Book Review: The Outsiders by S. E. Hinton

Rating: 3.5 out of 5.

I should probably not read books that are considered classics anymore.

Book CWs

  • Child endangerment
  • Bullying
  • Abuse
  • Fighting
  • Profanity
  • Character Death


The greaser vs. Soc war has been going on for years, but no one really knows why. Socs have money, privilege, and prestige. Greasers, on the other hand, are hoodlums who spend most of their time robbing stores and smoking cigarettes.

Ponyboy Curtis has been a greaser for all 14 years of his life, something he is very proud of. And though he aims to stay out of trouble, he’s always willing to show up to a rumble to protect his fellow greasers. But when Ponyboy finds himself on the run from the law, he is finally forced to reevaluate what exactly it means to be a greaser or a Soc.

Review (No Spoilers)

I remember reading That was Then, This is Now in 8th grade for my English class and I think I liked it? I honestly can’t remember and I’m not sure why they had us read the follow up novel to The Outsiders without us reading The Outsiders first. I bought this book from Barnes & Noble because it was a signed copy and I felt like I would enjoy it. I’m ashamed to say that I probably shouldn’t have gotten it.

The plot follows a rivalry between two “gangs” and what I enjoyed the most was reading Ponyboy’s feelings about the whole situation. He was basically a child thrown into a world of chaos and he had some great things to say. Around 1/4 of the way through the book, I felt like I had a good idea of where it was heading, and then it ended up heading in a totally different direction. Admittedly, the direction it ended up going was literally written on the blurb, which for some reason I didn’t read beforehand. It actually looped back to what I was expecting though, so I wasn’t necessarily upset.

The reason I rated this book 3 stars was because I was unsatisfied with how little of Ponyboy’s story I saw. The entire book occurs in a very short amount of time, and I would have preferred for it to have showed more. By the end of the book, I had racked up a whole bunch of questions and I had no answers. I felt as if it said a lot without really telling me much.
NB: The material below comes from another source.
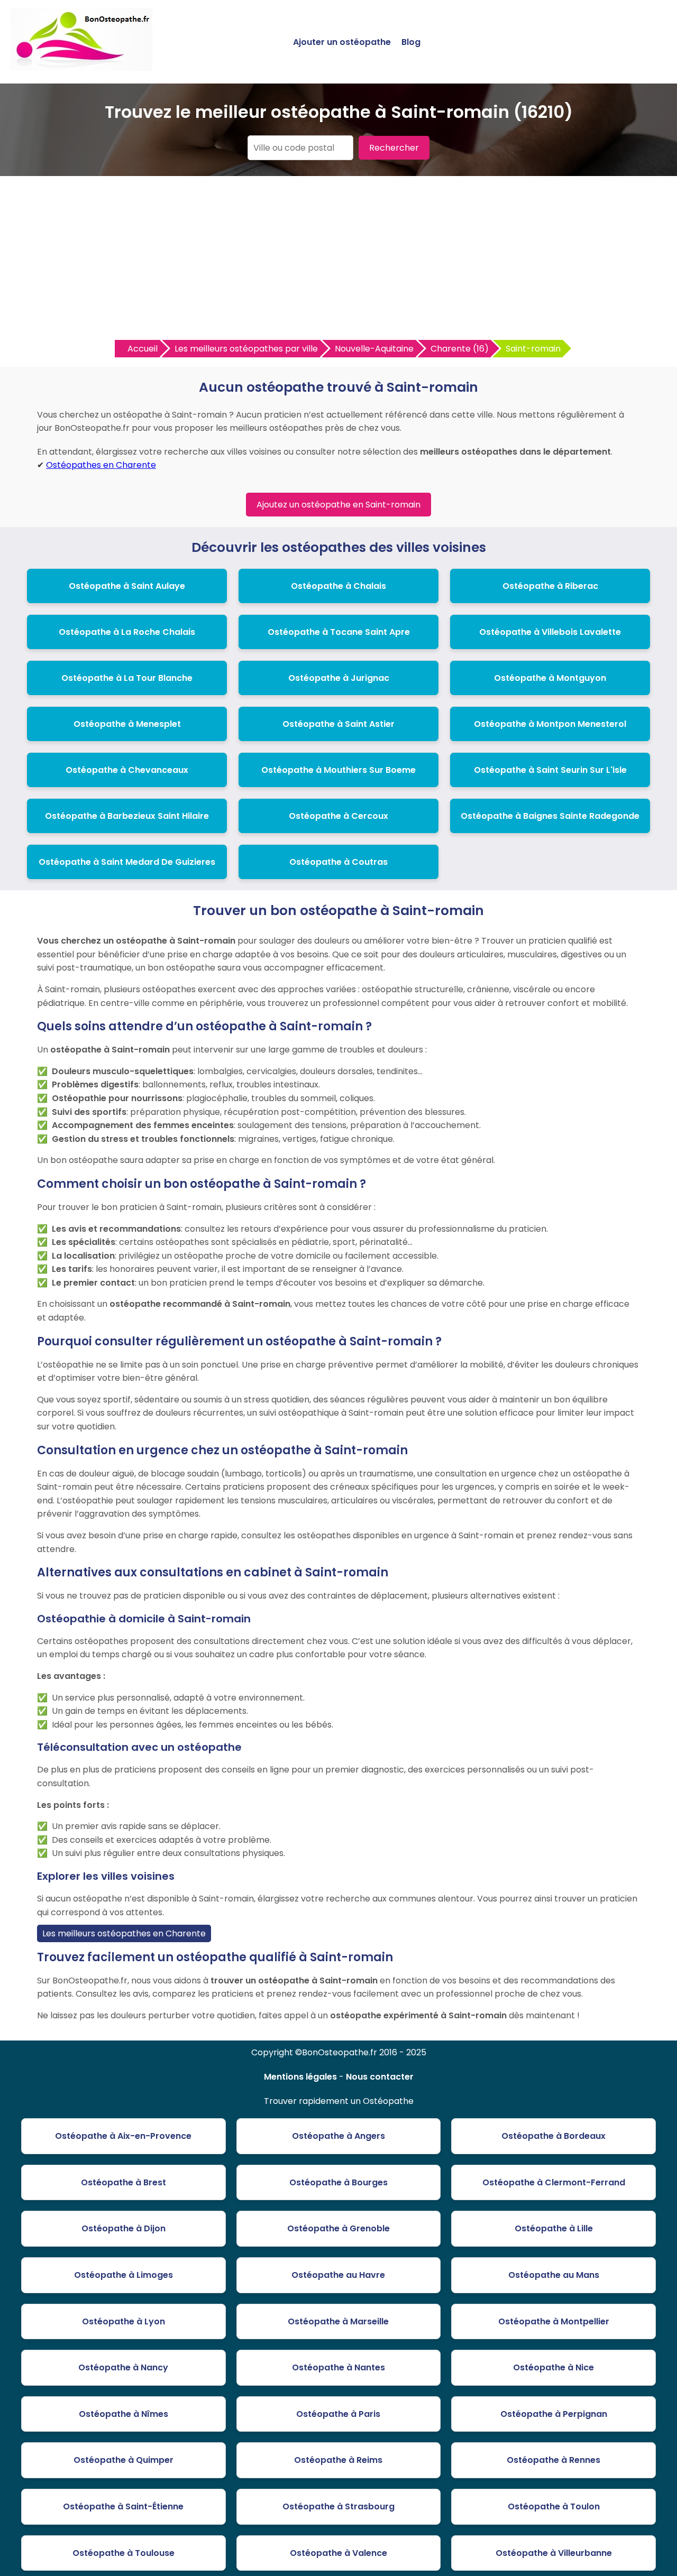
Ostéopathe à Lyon (123, 2321)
I told my partner that this felt very much like a classic book. I find that I can’t really get into classics because to me the plots are average and don’t really pull me in. I was going to give this book 3 stars, but I liked the last chapter enough to push it up a bit. I also had the 50th year anniversary edition which has super cool extras at the end, if anyone’s interested in those.

In 2018, I DNFed Pride and Prejudice. In 2019, I very nearly DNFed Slaughterhouse Five, and finished it only because I was using it for a readathon prompt. I ended up rating it 1 star (RIP). This is my third straight year in a row that I’ve disliked a classic. I figure I should probably stay away from them for now.